面向高性能图计算的高效高层次综合方法
Effective High-Level Synthesis for High-Performance Graph Processing
-
摘要: 图计算已成为大数据处理领域的主流应用, 采用特定硬件加速可以显著提高图计算的性能和能效.众所周知, 硬件代码的编写和验证十分耗时, 尽管通用高层次综合(high level synthesis, HLS)系统允许用户使用高级语言(如C语言)特性自动生成硬件结构, 但是对于图计算这种不规则算法, 其仍缺乏有效的并行性和访存技术支撑, 存在综合效果不理想、效率不高等突出问题.提出一种面向图计算的高效HLS方法, 结合图算法嵌套循环、随机访存、数据冲突以及幂律分布等特性, 采用数据流架构实现高效的并行流水线, 保证处理单元的负载均衡.通过提供的编程原语, 提出的方法可将通用图算法转化为模块化的数据流中间表示形式, 进而映射到参数化的硬件模板.在Xilinx Virtex UltraScale+XCVU9P的实现验证了方法的正确性, 不同类型的图算法在多个数据集上的实验结果表明, 相比国际上通用的Spatial HLS系统, 提出的方法可达到7.9~30.6倍的性能提升.Abstract: Graph processing has become one of the mainstream big data applications.
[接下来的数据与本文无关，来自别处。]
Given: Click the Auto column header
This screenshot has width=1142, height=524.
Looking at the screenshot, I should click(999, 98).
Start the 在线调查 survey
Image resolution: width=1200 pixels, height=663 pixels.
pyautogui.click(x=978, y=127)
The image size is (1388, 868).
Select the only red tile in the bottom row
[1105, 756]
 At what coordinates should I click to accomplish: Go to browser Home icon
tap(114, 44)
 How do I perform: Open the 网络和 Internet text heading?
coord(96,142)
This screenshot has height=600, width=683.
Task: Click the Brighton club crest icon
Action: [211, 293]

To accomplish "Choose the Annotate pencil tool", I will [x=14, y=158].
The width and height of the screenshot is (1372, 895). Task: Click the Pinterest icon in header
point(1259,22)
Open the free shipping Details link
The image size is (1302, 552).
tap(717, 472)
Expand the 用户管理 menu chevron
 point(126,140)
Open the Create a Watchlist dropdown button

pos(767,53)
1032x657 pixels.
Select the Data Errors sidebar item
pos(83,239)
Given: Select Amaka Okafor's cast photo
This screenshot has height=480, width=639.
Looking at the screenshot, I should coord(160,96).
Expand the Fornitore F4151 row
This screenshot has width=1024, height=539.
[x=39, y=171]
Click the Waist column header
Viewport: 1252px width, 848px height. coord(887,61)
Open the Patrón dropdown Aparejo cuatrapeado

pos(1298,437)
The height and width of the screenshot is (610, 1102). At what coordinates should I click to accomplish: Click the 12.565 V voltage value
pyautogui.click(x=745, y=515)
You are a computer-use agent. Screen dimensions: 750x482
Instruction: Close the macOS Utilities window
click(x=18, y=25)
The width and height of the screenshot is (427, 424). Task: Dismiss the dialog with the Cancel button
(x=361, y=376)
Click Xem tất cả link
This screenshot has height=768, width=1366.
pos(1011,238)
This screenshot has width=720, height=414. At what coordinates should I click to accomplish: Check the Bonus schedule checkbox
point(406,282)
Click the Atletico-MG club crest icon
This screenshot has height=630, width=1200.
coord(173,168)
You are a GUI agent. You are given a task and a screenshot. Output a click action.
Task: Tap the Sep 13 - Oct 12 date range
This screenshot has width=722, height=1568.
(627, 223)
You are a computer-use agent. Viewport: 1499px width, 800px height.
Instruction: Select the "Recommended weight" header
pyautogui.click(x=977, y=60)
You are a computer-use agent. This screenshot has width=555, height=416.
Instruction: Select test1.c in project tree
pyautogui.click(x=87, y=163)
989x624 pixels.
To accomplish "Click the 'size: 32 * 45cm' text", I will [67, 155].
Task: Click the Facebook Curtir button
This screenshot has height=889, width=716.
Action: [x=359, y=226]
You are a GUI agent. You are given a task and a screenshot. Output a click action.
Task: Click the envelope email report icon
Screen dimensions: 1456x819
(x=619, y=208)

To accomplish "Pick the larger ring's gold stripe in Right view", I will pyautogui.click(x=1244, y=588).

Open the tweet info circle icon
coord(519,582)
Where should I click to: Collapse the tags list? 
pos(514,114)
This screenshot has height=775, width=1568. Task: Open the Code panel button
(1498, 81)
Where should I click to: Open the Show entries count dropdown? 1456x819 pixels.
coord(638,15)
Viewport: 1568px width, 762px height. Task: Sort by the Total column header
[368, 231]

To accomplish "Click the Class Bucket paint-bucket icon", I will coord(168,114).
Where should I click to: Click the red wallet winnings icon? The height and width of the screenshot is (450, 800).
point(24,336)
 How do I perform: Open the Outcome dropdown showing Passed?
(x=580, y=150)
For graph applications such as biological networks, social networks, and Web graphs, traditional GPU and CPU architectures suffer in terms of power consumption and performance due to graph algorithms’ characteristics. It is demonstrated that specialized hardware acceleration can significantly promote the performance and energy-efficiency of graph processing. As we know, writing and verifying the correct hardware-level codes are tedious and time-consuming. Although general-purpose high level synthesis (HLS) systems allow users to write the applications using high-level languages such as C by automatically generating it into the underlying hardware codes. However, for the irregular graph applications, these HLS systems still lack effective support for massive parallelism and memory access, potentially leading to significantly low performance. In this paper, we propose an effective HLS for high-performance graph processing. We adopt the dataflow architecture to achieve efficient parallel pipelining, ensuring load balancing. Through the developed programming primitives, users can quickly customize the vertex-centric graph algorithm and translate it into a modular intermediate representation (IR), which in turn maps to a parameterized hardware template. We build our HLS on Xilinx Virtex UltraScale+XCVU9P. Results on a variety of graph algorithms and datasets show that our HLS system can outperform state-of-the-art spatial by 7.9-30.6x speedups.